--- START Given data ---
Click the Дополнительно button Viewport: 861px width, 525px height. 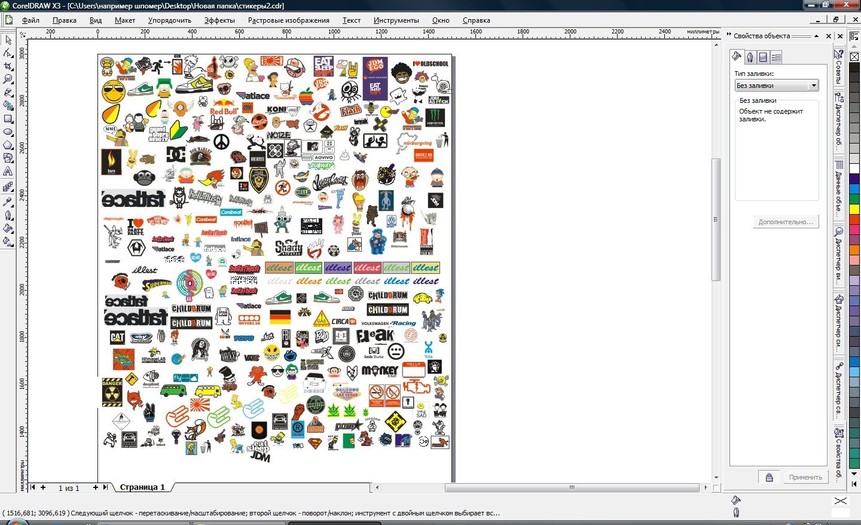(786, 222)
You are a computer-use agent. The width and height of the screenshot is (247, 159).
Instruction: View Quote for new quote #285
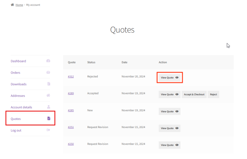[170, 111]
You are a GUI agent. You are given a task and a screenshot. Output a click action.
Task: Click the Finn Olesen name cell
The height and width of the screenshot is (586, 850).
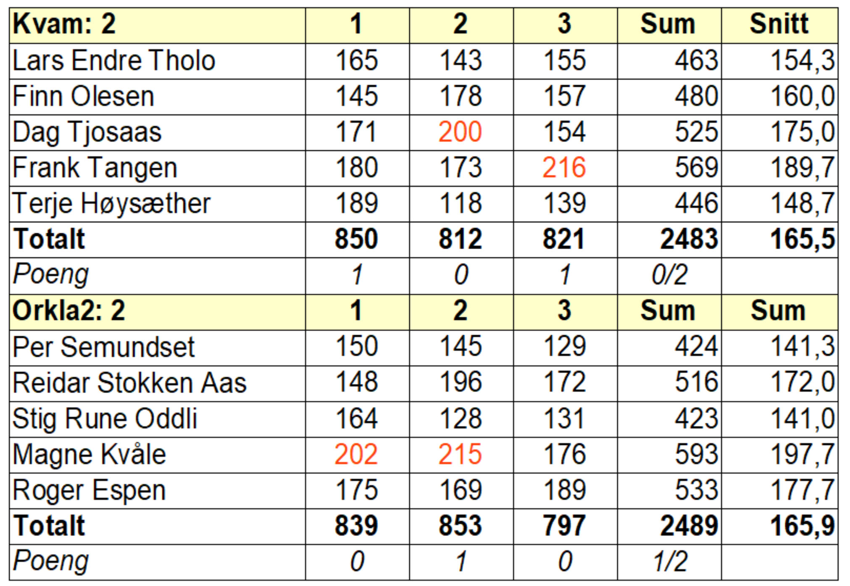84,97
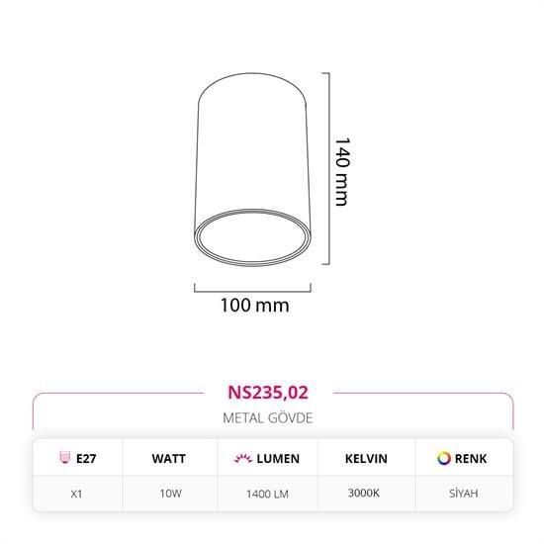The height and width of the screenshot is (544, 544).
Task: Click the SİYAH color value cell
Action: pos(464,494)
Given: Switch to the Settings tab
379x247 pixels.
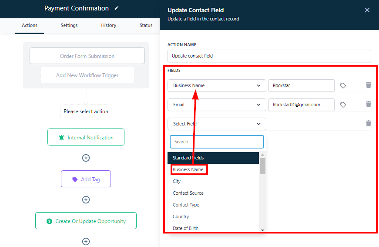Looking at the screenshot, I should 69,25.
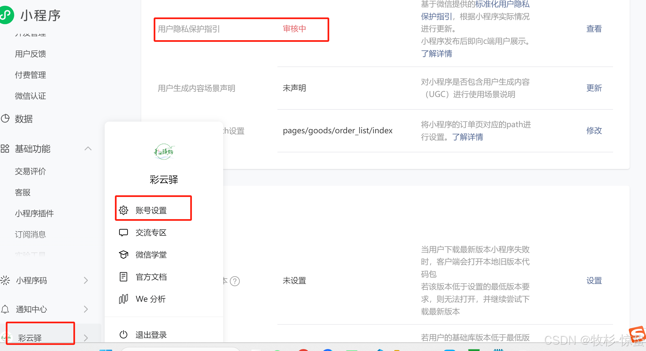Image resolution: width=646 pixels, height=351 pixels.
Task: Click the We 分析 chart icon
Action: [123, 299]

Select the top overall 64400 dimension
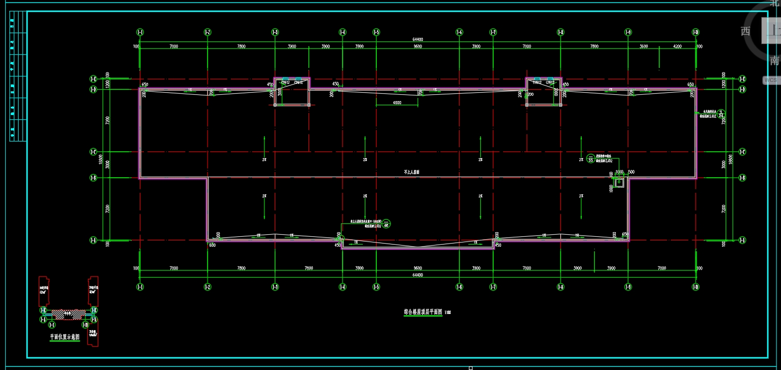418,39
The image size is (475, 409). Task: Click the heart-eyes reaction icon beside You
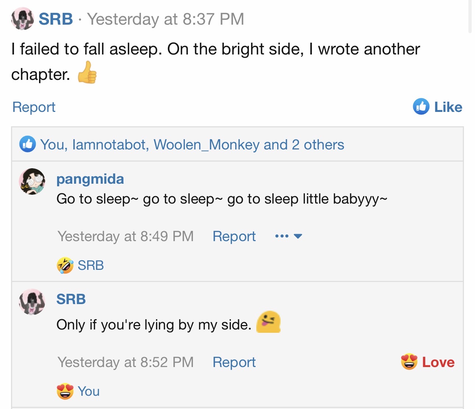65,391
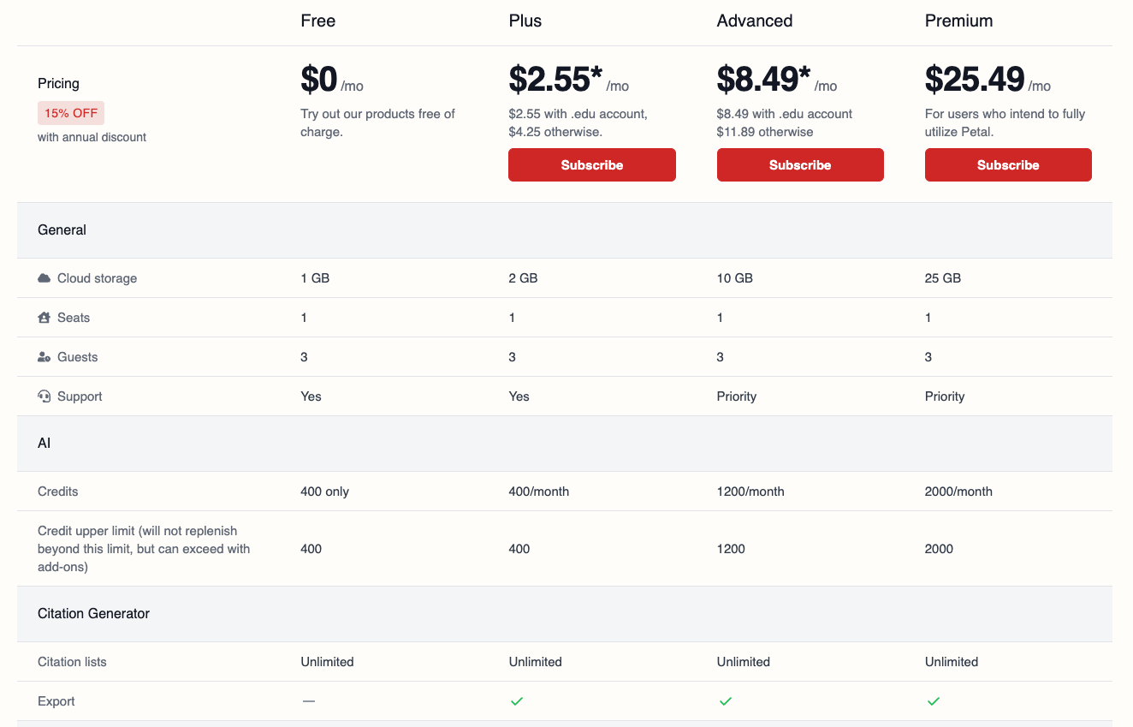Viewport: 1133px width, 727px height.
Task: Click the cloud icon beside Cloud storage
Action: click(44, 278)
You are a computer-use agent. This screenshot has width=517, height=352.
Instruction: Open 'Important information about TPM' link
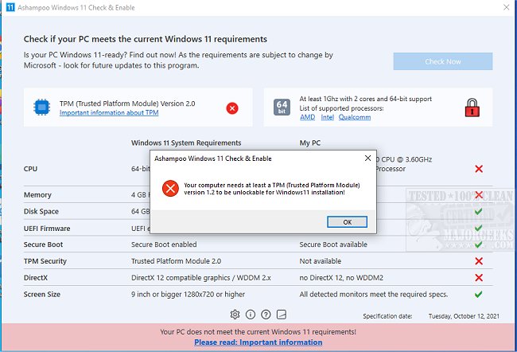point(109,113)
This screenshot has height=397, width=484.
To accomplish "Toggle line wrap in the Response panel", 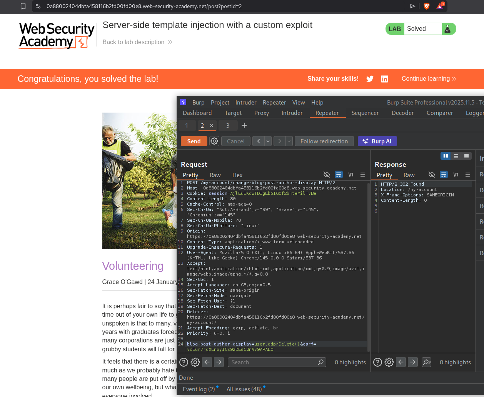I will 444,175.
--- END Given data ---
• Your objective
From the data above, extract every line that contains the string "computer".

• Answer to the problem
You are a computer-use agent. The width and height of the screenshot is (247, 159).
You are a computer-use agent. This screenshot has width=517, height=352.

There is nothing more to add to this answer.